Boneless PorkBraised pork shank or pork elbow is a dish made by removing the meat from the bones and then processing it through blanching, stewing, or braising. Common seasonings such as scallions, ginger, soy sauce, and cooking wine are added to make the meat tender and flavorful.
MaoxuewangMaoxuewang is a specialty dish from Chongqing, primarily made with duck blood, soybean sprouts, eel slices, beef tripe, and black ox tripe. The ingredients are cooked in a spicy red oil broth seasoned with chili peppers, Sichuan peppercorns, and other spices, then finished by pouring hot oil over the top.
海鲜面疙瘩海鲜面疙瘩以面粉制成面疙瘩,搭配虾仁、鱿鱼、蛤蜊等海鲜食材,加入高汤或清水煮制而成。面疙瘩口感筋道,海鲜鲜美,汤汁浓郁。
Braised Tofu in Clay PotPot-bellied tofu is a dish made primarily with soft tofu, combined with minced meat, greens, or mushrooms, and slowly stewed in a clay pot.
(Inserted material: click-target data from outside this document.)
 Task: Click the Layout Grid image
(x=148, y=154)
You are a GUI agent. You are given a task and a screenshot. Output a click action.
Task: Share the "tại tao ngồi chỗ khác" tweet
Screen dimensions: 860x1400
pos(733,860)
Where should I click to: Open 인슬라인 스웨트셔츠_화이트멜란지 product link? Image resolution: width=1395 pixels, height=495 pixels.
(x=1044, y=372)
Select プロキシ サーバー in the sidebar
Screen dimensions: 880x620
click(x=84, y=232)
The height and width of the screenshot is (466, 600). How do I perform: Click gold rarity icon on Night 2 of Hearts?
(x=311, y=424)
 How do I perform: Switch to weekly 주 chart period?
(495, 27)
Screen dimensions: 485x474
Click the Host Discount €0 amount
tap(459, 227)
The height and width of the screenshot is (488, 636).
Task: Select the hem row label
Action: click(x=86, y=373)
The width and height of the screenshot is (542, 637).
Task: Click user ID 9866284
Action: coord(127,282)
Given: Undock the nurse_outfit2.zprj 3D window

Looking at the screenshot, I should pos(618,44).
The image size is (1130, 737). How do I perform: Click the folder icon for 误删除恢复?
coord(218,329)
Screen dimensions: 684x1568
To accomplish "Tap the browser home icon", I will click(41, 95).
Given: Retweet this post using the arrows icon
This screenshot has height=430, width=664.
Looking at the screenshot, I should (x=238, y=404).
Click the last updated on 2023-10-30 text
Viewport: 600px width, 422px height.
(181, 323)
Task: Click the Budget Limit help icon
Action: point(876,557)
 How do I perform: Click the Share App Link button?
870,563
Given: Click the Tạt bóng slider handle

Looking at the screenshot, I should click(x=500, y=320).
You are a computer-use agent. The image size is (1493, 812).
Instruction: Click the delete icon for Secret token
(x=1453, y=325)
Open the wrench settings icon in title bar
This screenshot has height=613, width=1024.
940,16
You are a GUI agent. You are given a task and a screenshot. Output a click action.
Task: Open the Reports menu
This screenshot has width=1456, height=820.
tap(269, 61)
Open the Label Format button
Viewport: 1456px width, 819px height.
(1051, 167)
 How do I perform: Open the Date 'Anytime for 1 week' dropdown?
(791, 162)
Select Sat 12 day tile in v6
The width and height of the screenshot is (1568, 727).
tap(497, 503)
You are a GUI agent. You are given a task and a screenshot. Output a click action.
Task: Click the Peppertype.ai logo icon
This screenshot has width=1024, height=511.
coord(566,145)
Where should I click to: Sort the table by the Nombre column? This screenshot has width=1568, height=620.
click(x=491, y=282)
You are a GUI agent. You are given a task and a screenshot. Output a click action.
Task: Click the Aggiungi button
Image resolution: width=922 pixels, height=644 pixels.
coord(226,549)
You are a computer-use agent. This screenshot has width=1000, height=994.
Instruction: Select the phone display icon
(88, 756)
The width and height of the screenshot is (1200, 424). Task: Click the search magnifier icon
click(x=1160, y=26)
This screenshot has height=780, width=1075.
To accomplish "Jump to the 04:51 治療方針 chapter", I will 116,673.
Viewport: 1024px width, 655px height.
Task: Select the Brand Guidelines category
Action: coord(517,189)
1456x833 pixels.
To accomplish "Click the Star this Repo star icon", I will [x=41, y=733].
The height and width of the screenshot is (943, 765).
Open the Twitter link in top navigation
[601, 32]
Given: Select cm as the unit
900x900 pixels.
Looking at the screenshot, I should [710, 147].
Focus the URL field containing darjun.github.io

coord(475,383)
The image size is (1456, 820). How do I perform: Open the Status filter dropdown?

To prepare it, cut the tofu into pieces and place it together with the ingredients into the clay pot, add broth or water, and simmer over low heat until fully flavored.
Shaoxing Huangjiu ChickenA traditional Zhejiang dish made by stewing chicken with Shaoxing wine, resulting in tender meat and rich, aromatic broth.
Su Bei Handmade Meat BallsA traditional dish from Su Bei made with minced pork, seasoned and shaped by hand into balls, then boiled or steamed for a tender, flavorful bite.
Garlic-Flavored Back-Opened ShrimpA dish of fresh shrimp with the back opened and deveined, marinated in garlic, ginger, and scallions, then steamed or pan-fried for a tender, garlicky flavor.
Stewed Pork with String BeansA classic Chinese home-style dish featuring pork belly and string beans, slow-cooked until tender and flavorful.
Fried Beef with Rice CrackersA Chinese dish featuring tender beef cubes stir-fried with crispy rice crackers, offering a savory and crunchy texture contrast.